Gmina Kozłowo is a rural gmina (administrative district) in Nidzica County, Warmian-Masurian Voivodeship, in northern Poland. Its seat is the village of Kozłowo, which lies approximately 11 km south-west of Nidzica and 55 km south of the regional capital Olsztyn.

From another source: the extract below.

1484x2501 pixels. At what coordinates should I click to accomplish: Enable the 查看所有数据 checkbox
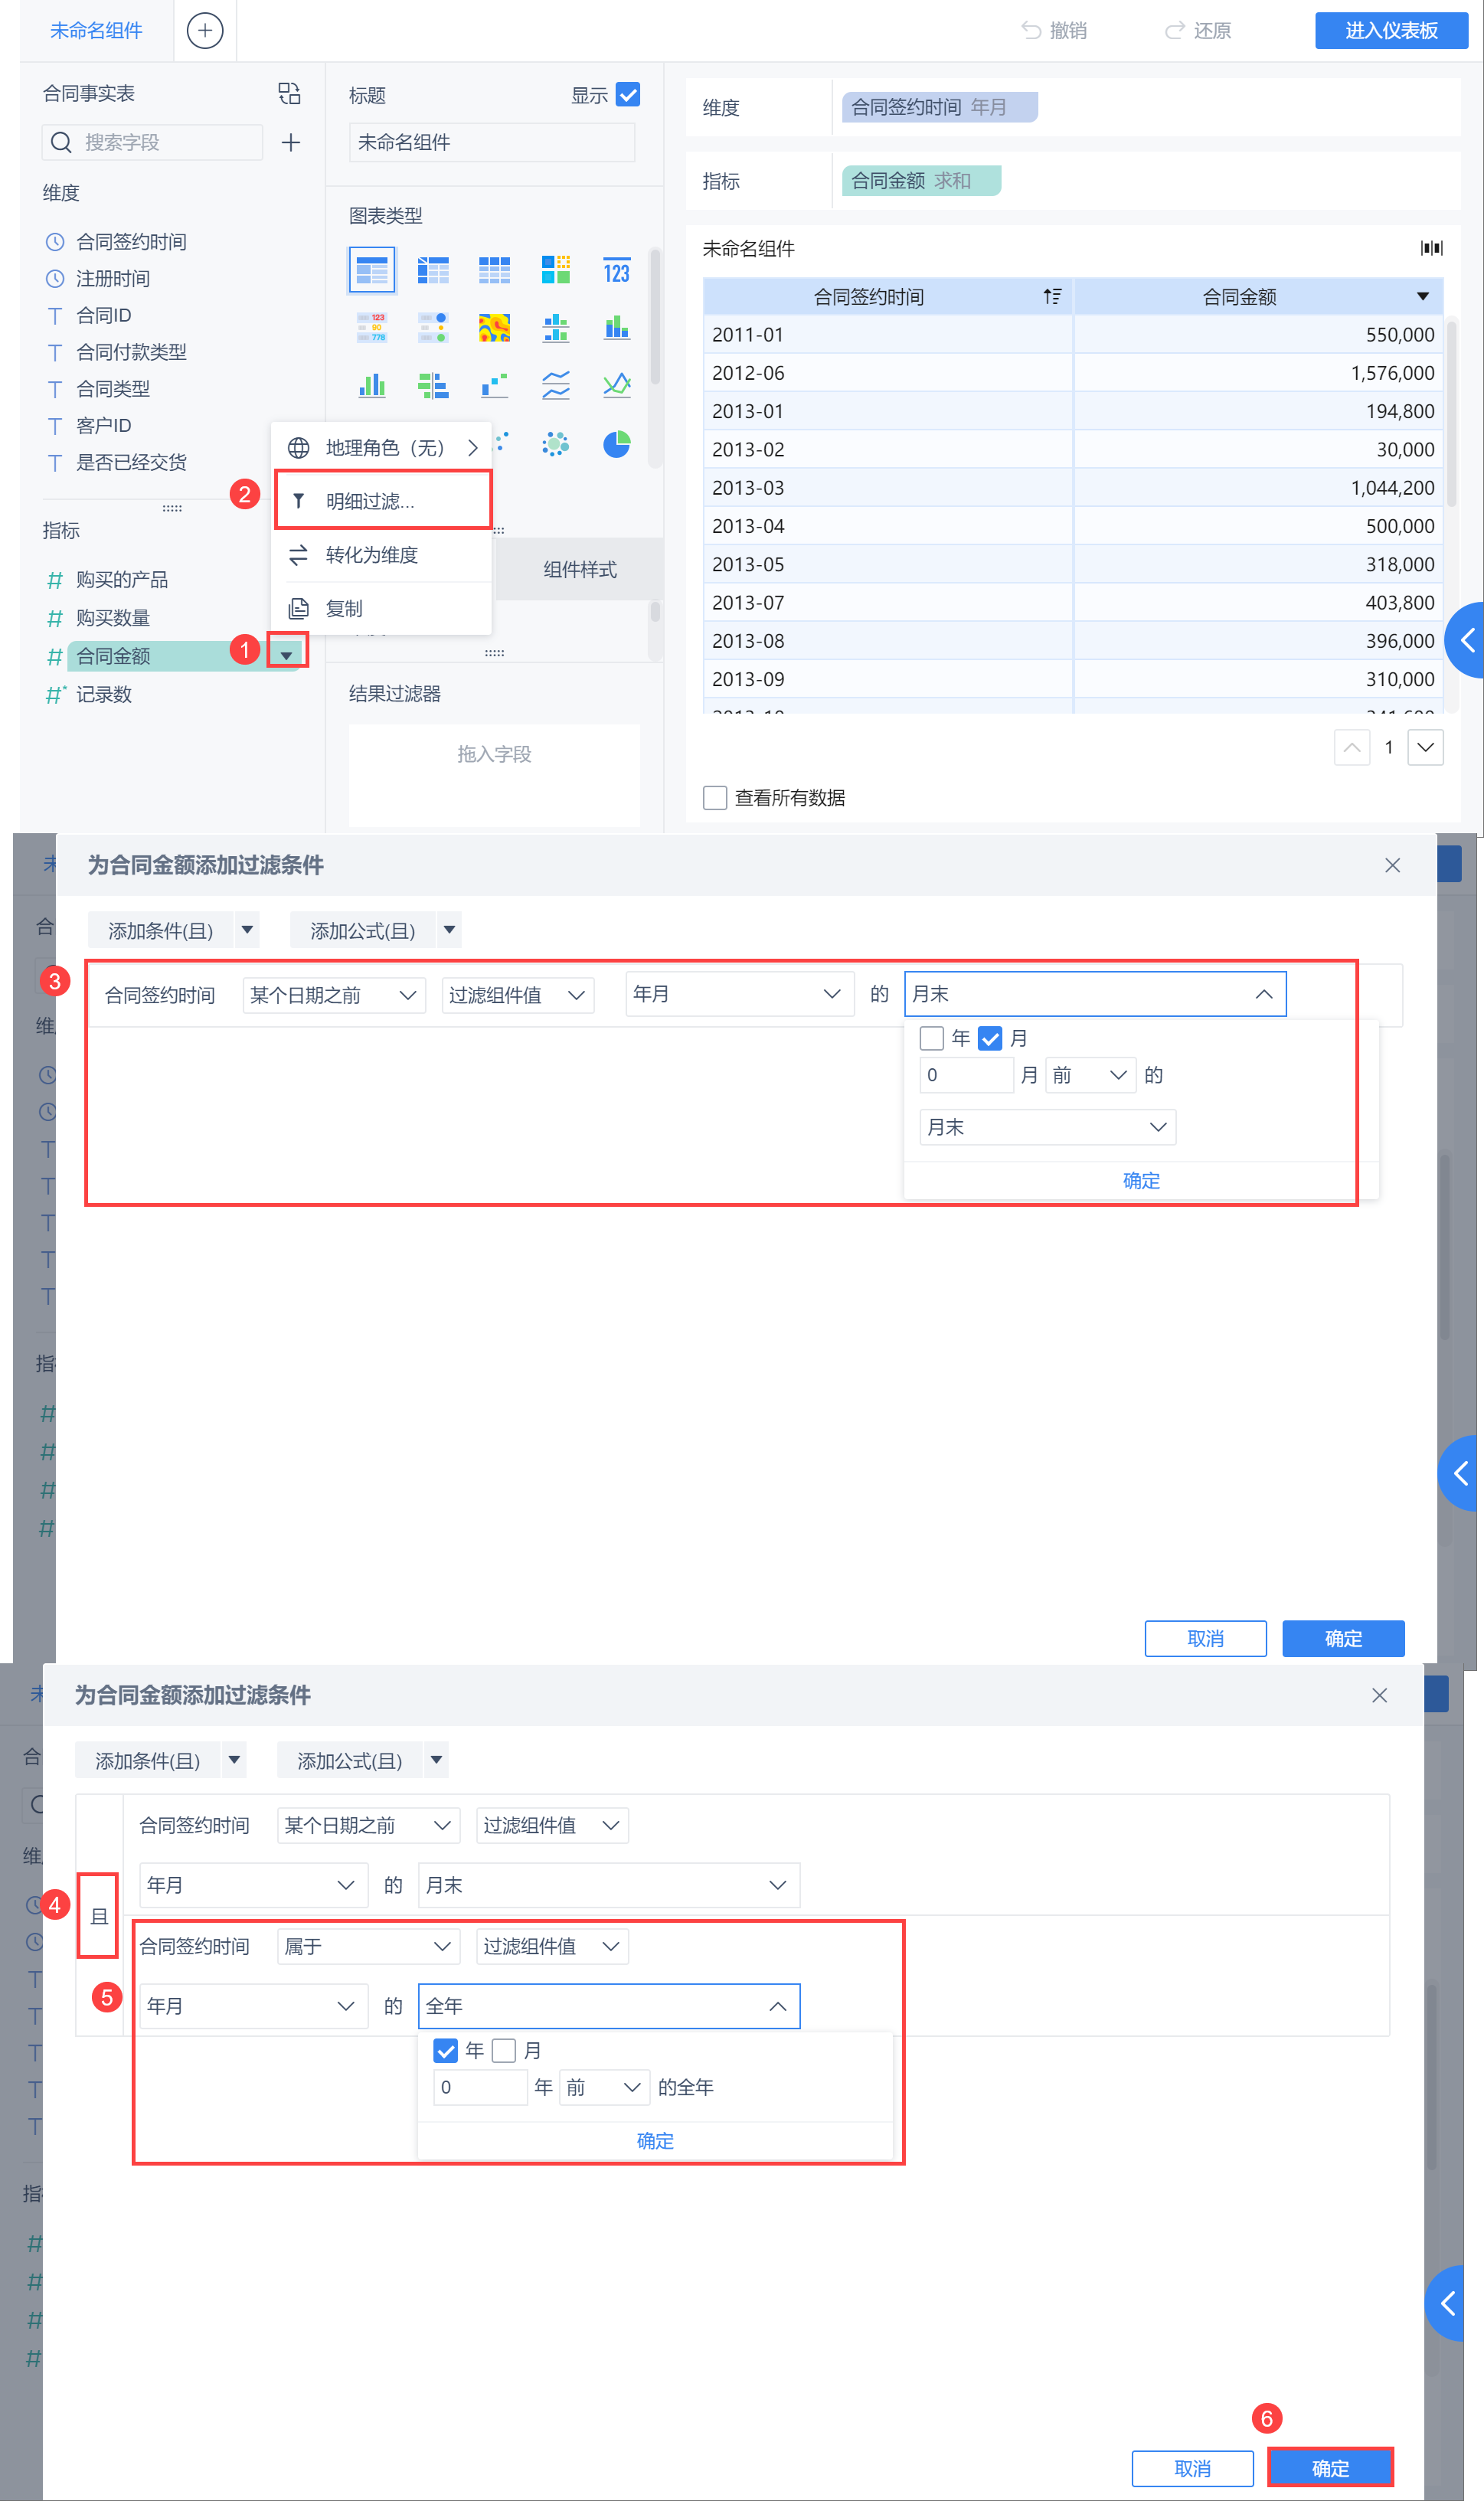714,798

The gmina covers an area of 254.01 km2, and as of 2006 its total population is 6,141.

==Villages==
Gmina Kozłowo contains the villages and settlements of Bartki, Browina, Cebulki, Dziurdziewo, Górowo, Kozłowo, Krokowo, Michałki, Niedanowo, Pielgrzymowo, Rogóż, Sarnowo, Siemianowo, Sławka Mała, Sławka Wielka, Szkotowo, Szkudaj, Szymany, Turówko, Turowo, Ważyny, Wierzbowo, Wola, Zabłocie Kozłowskie, Zaborowo, Zakrzewko, Zakrzewo and Zalesie.

==Neighbouring gminas==
Gmina Kozłowo is bordered by the gminas of Dąbrówno, Działdowo, Grunwald, Iłowo-Osada, Janowiec Kościelny, Nidzica and Olsztynek.